Bien sûr, et il va encore fonctionner. Je m’entends bien avec Romain. Nous sommes deux coureurs complémentaires. Lui est plus porté sur l’attaque, moi sur la défensive. Nous savons travailler intelligemment pour l’intérêt collectif. Avoir deux coureurs de très haut niveau capables de se sacrifier l’un pour l’autre, c’est ce qui fait la différence et c’est ce qui fait notre force.

Croyez-vous franchement un nouveau podium à Paris possible ?
Sur le papier, ça semble compliqué, mais je vais tâcher de me donner les moyens d’atteindre mes objectifs. Monter sur le podium sans concours de circonstances c’est possible. Gagner le Tour sans concours de circonstances me paraît plus compliqué. Cet été il y aura à nouveau Chris Froome, Alberto Contador et Nairo Quintana. En battre un des trois à la pédale pour monter sur le podium du Tour, pourquoi pas. Mais pour le gagner, il faudrait que ces trois-là aient un gros problème. Ça paraît plus improbable. Maintenant, tout est possible…

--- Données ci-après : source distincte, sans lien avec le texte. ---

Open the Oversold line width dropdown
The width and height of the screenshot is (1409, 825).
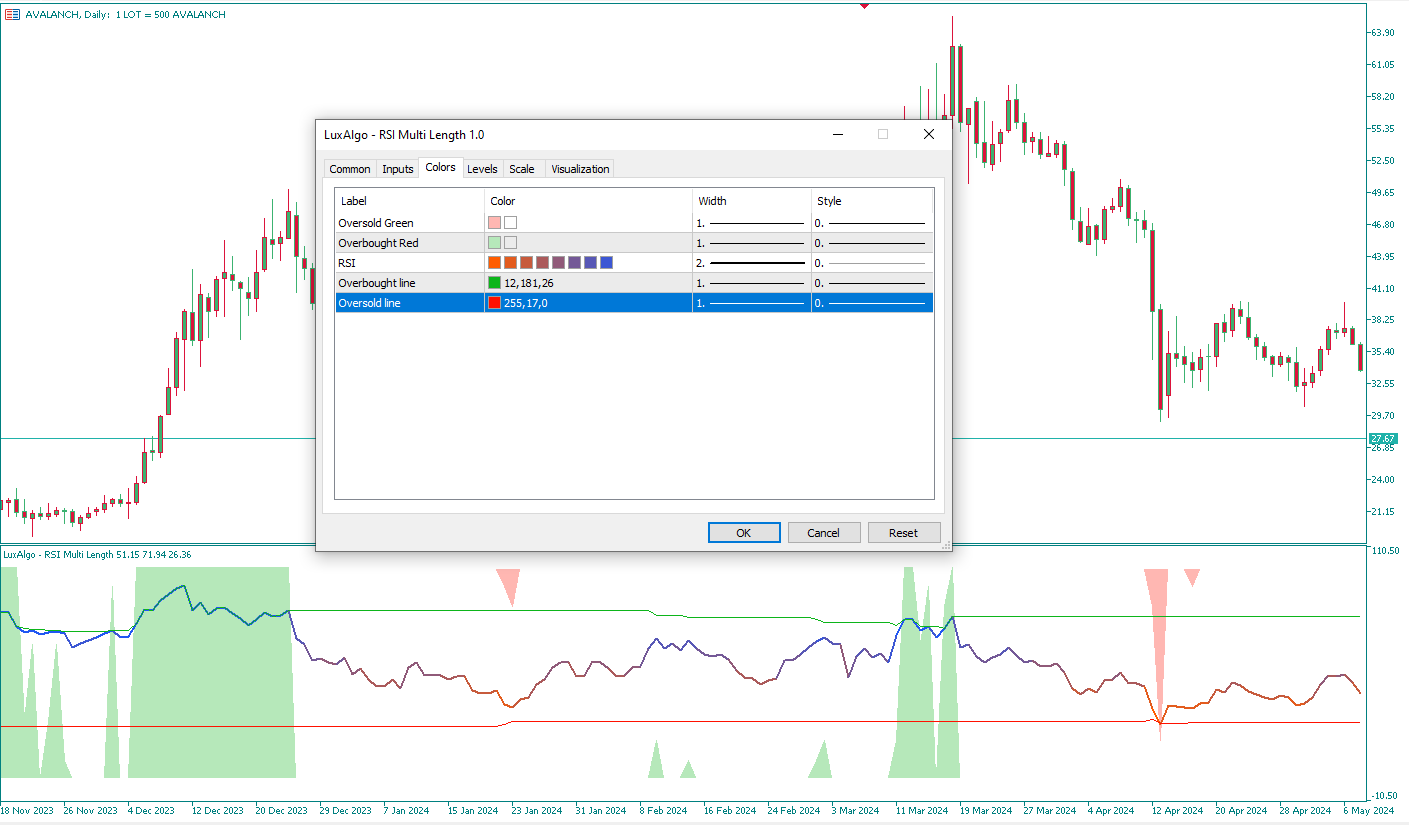point(751,303)
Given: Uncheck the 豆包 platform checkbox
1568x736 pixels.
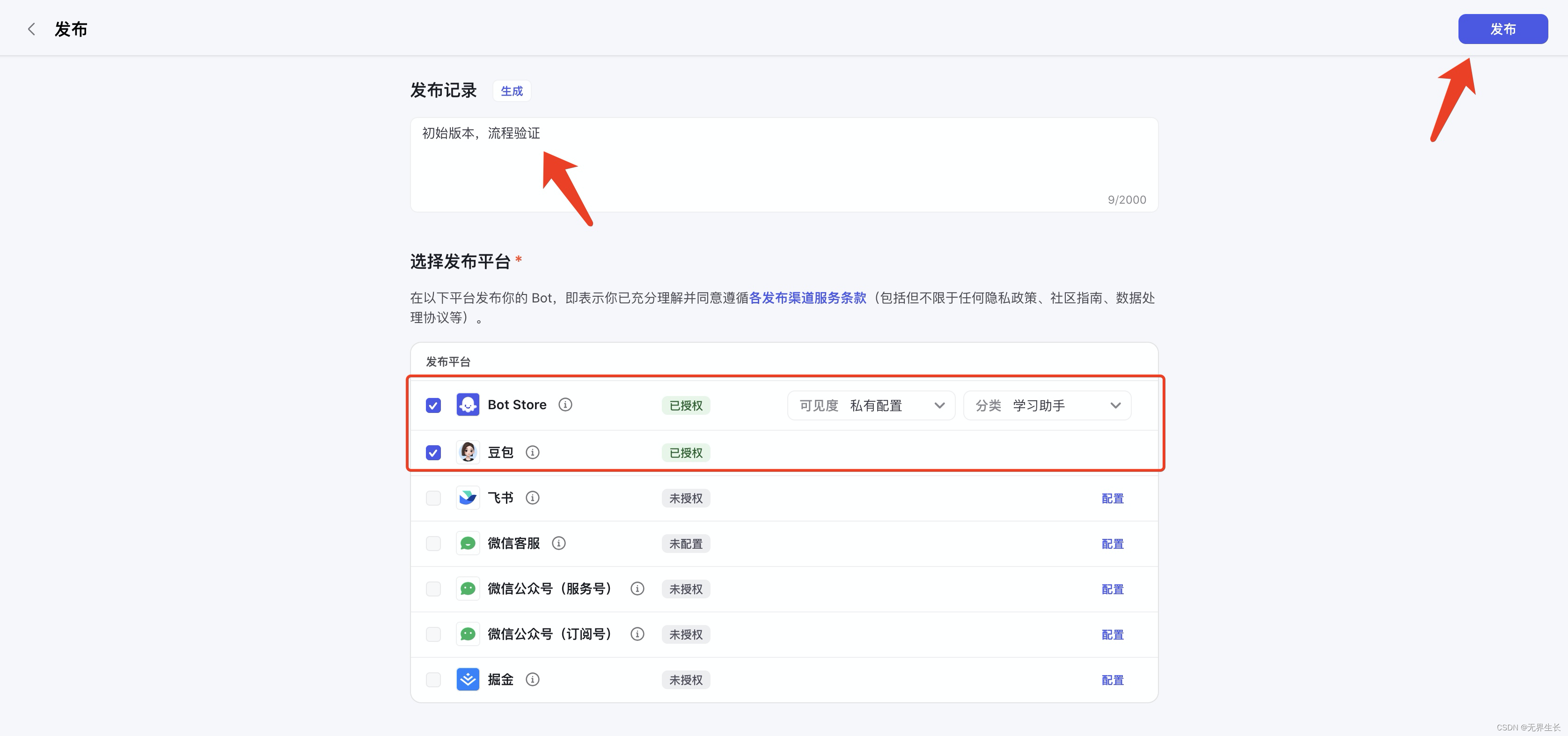Looking at the screenshot, I should point(433,453).
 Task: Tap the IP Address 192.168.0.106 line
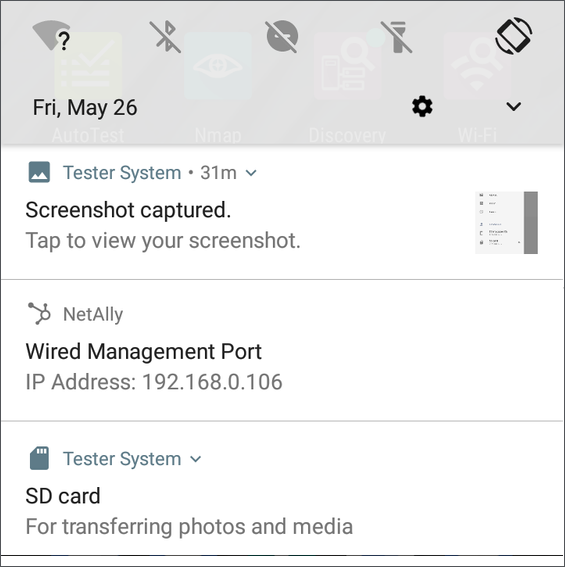click(x=154, y=382)
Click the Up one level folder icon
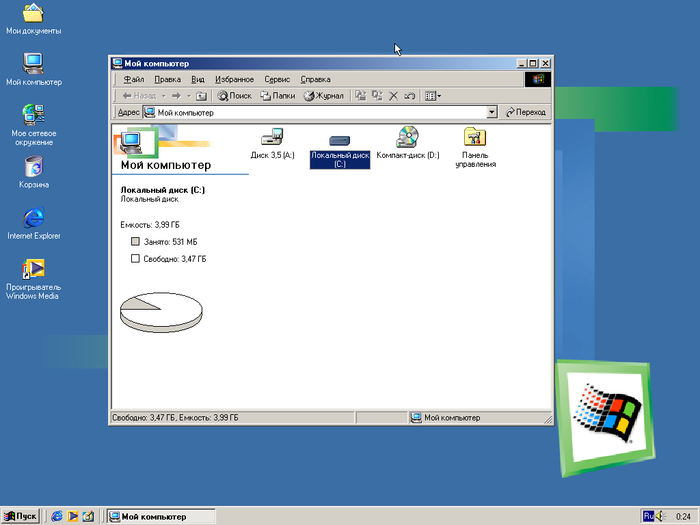The image size is (700, 525). (201, 96)
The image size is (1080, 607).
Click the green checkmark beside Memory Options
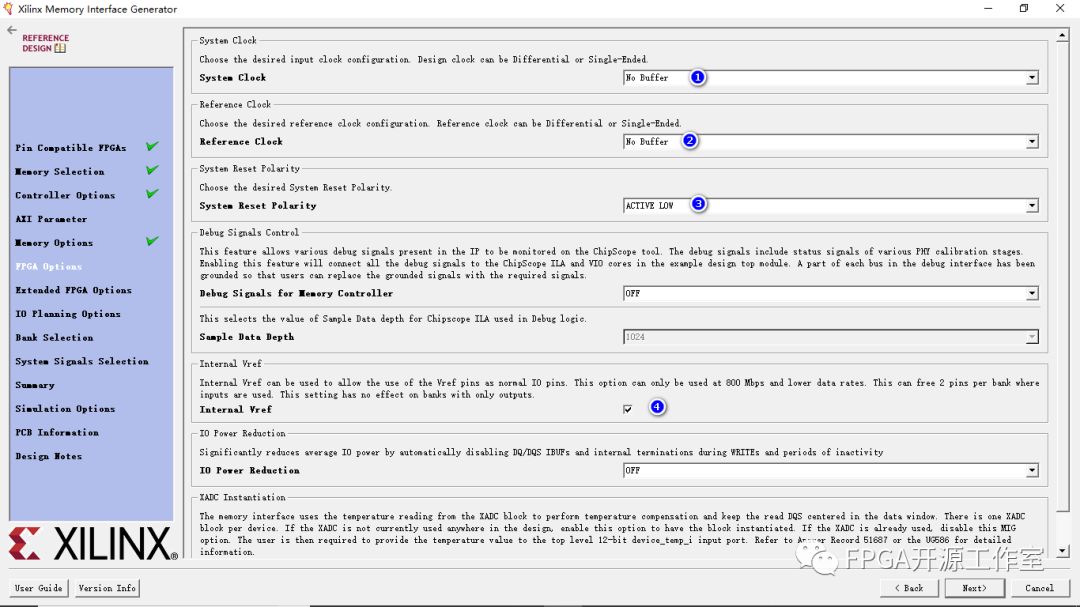(152, 241)
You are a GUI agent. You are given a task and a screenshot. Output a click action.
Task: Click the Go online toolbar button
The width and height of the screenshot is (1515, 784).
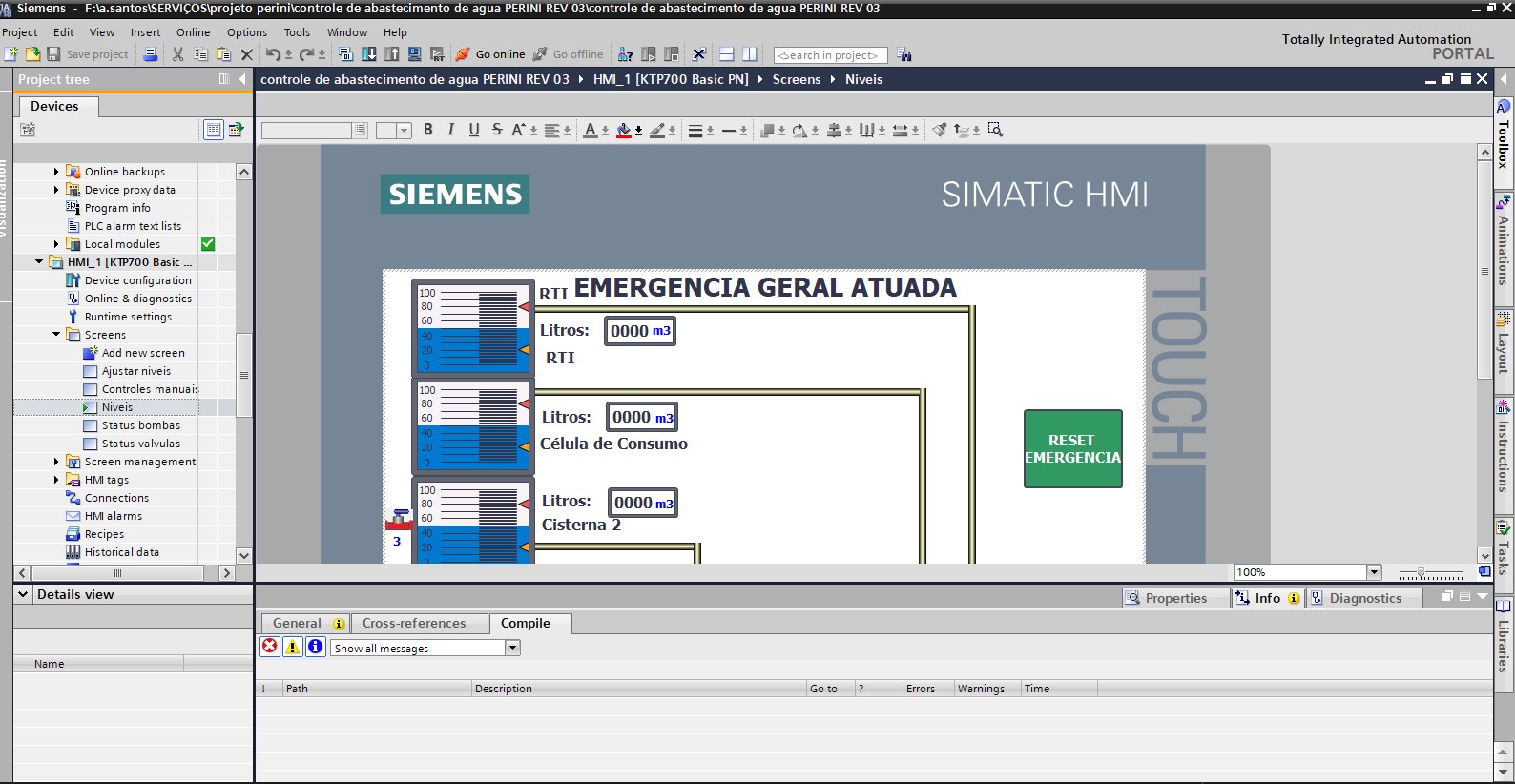[490, 54]
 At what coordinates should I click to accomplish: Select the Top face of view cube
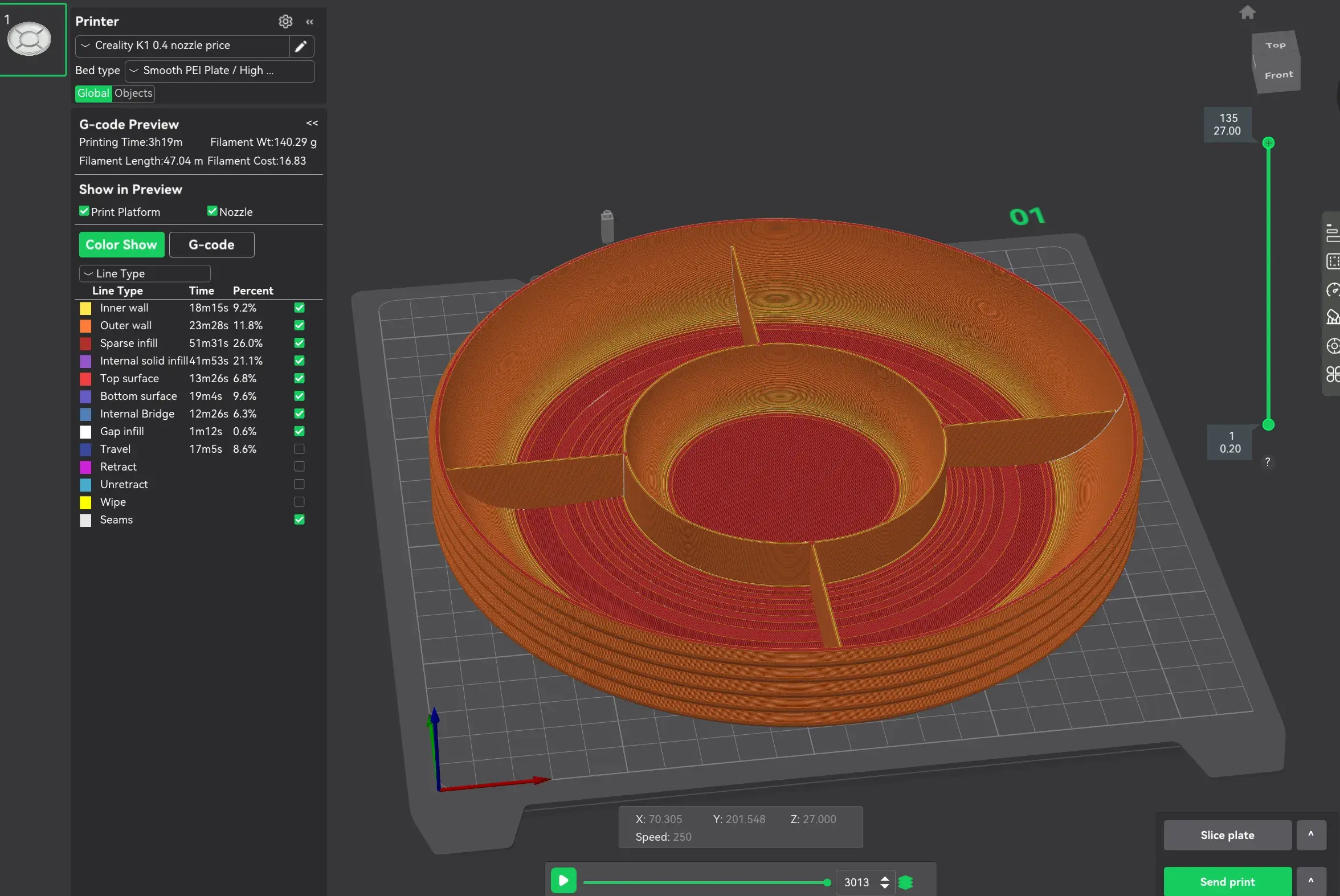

Vous susciterez logiquement beaucoup d’attentes de la part du grand public. Avez-vous peur de décevoir ?
Oui, clairement, j’appréhende l’attente qu’il y aura autour de moi cette saison. Maintenant, j’y suis déjà préparé psychologiquement. Je ferai ce que je suis capable de faire. Je ne pourrai pas faire plus ! J’ai déjà déculpabilisé par rapport à ça, sachant que je donnerai le meilleur de moi-même et que je m’appliquerai sur ce que je sais faire. On verra le résultat à la fin.

Propos recueillis à Paris le 2 février 2015.